Four novels were adapted for New Zealand television in 1977 under the series title Ngaio Marsh Theatre, with Alleyn played by George Baker. Colour Scheme, Died in the Wool and Vintage Murder are set in New Zealand, while Opening Night is set in London. The theme of Opening Night involves a New Zealand actress with a startling resemblance to the lead actor.

Nine novels with British settings were adapted for British television as The Inspector Alleyn Mysteries. In the pilot, Artists in Crime (1990), Alleyn was played by Simon Williams, and then by Patrick Malahide in eight more tales (1993–94): A Man Lay Dead, The Nursing Home Murder, Final Curtain (the second TV adaptation), Death at the Bar, Death in a White Tie, Hand in Glove, Dead Water and Scales of Justice.

===BBC Radio===
Death in Ecstasy was adapted for Saturday Night Theatre in 1969. Peter Howell portrayed Alleyn, with his name being pronounced "Al-lain".

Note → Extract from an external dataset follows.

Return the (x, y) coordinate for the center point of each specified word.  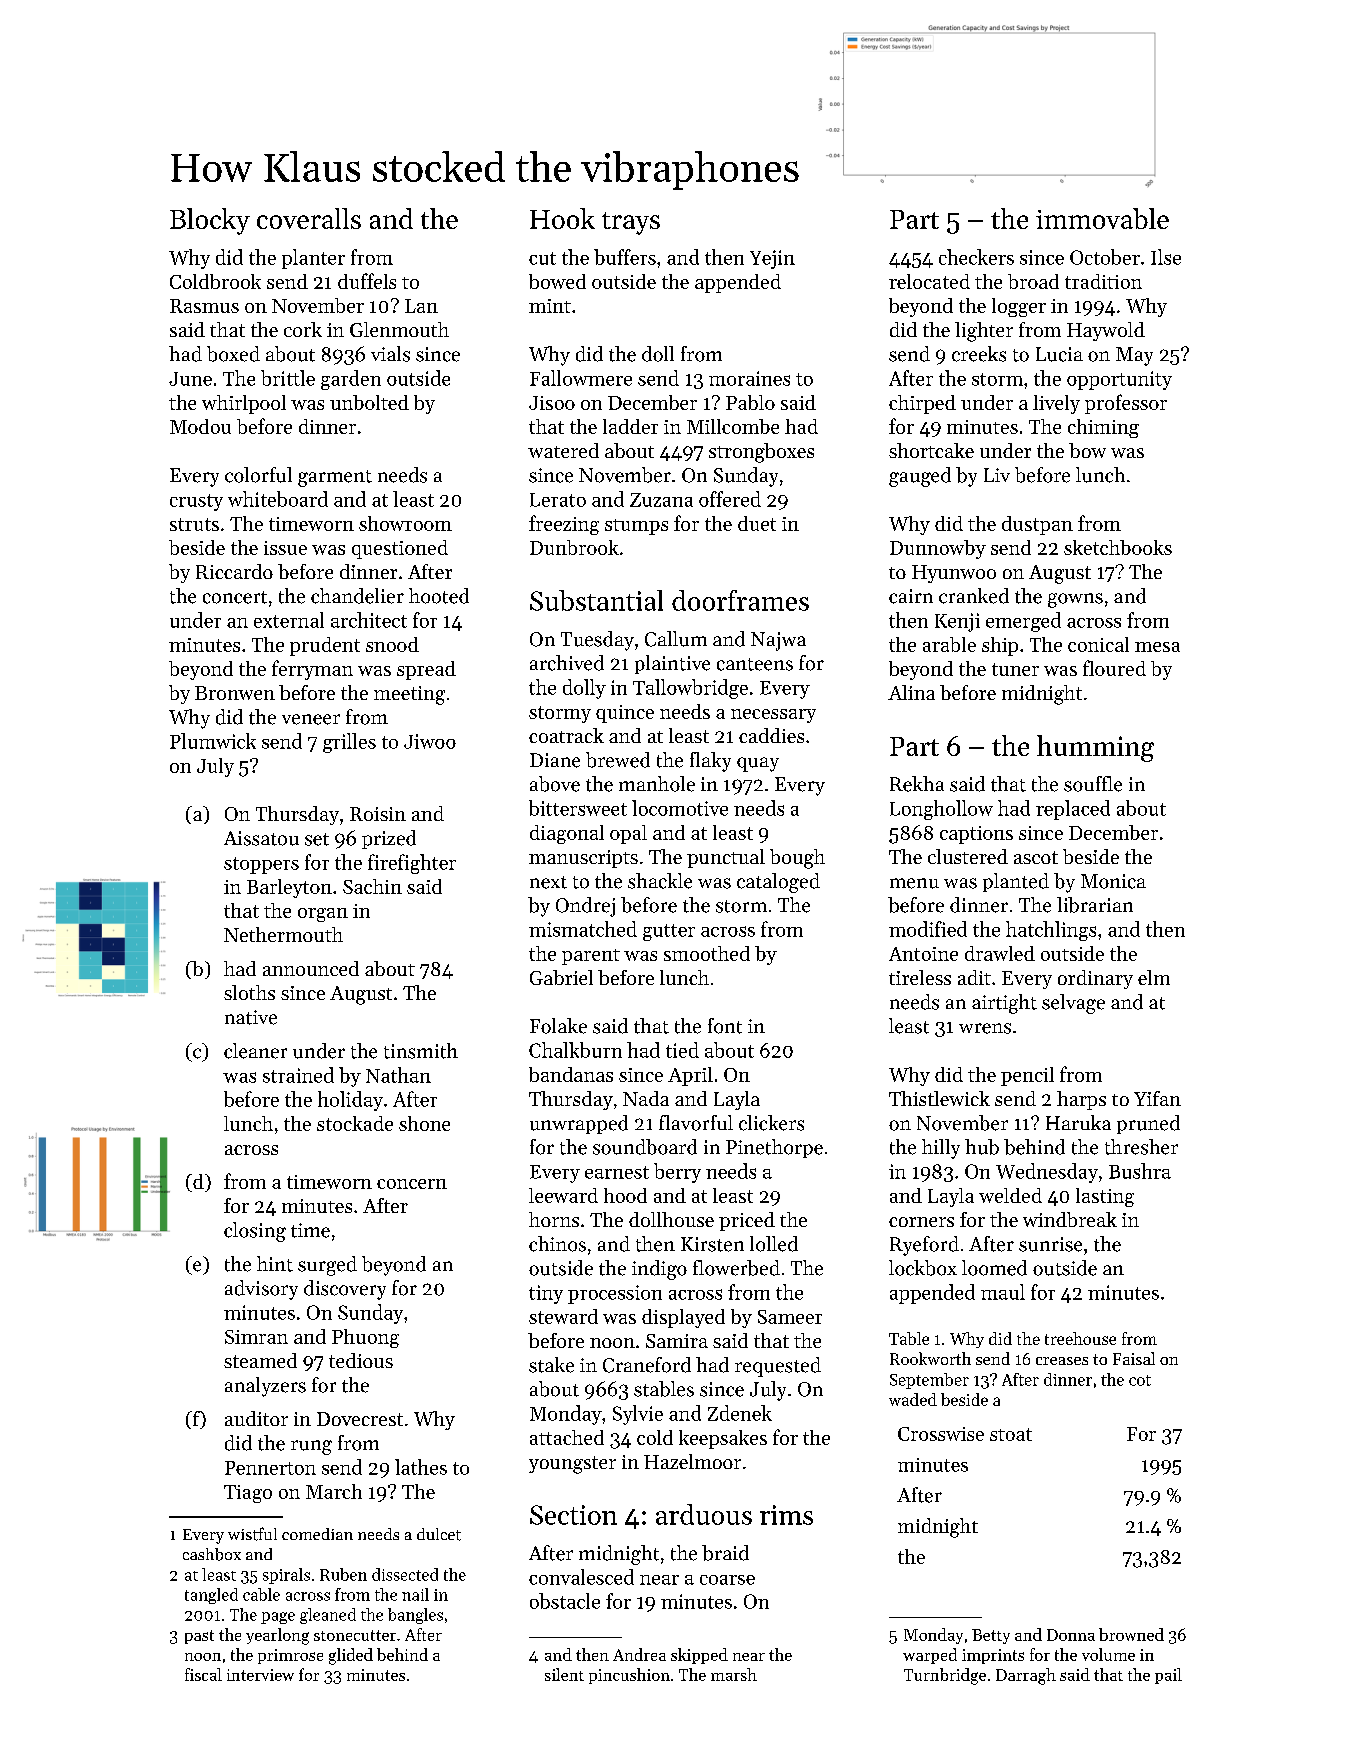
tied (682, 1050)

A series of adaptations were made starring Jeremy Clyde as Alleyn. Four stories were recorded between 2001 and 2006; A Man Lay Dead (2001), A Surfeit of Lampreys (2001), When in Rome (2003), and Opening Night (2006)

==DVD release==
The Inspector Alleyn Mysteries (the 1990s British productions) are available on Region Two DVD as a four disc pack.